§ **Try it**
Return all lines from the listing below in which "Kindle" appears.

§ **Data for review**
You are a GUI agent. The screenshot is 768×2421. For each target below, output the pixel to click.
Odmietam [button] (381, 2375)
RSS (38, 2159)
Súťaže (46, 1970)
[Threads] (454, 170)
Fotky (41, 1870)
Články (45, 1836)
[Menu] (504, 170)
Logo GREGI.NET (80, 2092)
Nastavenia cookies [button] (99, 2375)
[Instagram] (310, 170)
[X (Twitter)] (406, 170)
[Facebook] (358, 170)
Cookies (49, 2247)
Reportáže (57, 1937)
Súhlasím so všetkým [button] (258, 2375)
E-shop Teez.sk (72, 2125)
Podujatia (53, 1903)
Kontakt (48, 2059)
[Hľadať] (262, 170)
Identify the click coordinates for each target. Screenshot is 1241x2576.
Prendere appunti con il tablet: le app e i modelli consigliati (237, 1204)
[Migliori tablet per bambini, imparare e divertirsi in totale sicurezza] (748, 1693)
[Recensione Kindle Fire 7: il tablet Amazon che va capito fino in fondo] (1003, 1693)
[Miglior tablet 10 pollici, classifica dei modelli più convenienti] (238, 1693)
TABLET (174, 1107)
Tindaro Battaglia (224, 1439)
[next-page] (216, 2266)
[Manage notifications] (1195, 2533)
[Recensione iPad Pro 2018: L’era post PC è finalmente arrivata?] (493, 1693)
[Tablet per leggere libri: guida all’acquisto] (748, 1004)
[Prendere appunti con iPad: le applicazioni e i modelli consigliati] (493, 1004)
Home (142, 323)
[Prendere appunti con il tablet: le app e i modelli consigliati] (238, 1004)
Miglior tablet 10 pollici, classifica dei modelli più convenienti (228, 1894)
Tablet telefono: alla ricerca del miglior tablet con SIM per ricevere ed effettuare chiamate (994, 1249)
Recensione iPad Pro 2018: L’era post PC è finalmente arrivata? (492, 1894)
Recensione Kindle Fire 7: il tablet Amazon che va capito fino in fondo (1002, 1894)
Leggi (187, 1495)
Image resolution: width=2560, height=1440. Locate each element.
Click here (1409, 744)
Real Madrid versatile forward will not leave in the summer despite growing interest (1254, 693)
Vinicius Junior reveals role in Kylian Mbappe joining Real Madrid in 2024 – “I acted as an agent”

§ **Your solution**
[Recensione Kindle Fire 7: il tablet Amazon che va capito fino in fondo] (1003, 1693)
Recensione Kindle Fire 7: il tablet Amazon che va capito fino in fondo (1002, 1894)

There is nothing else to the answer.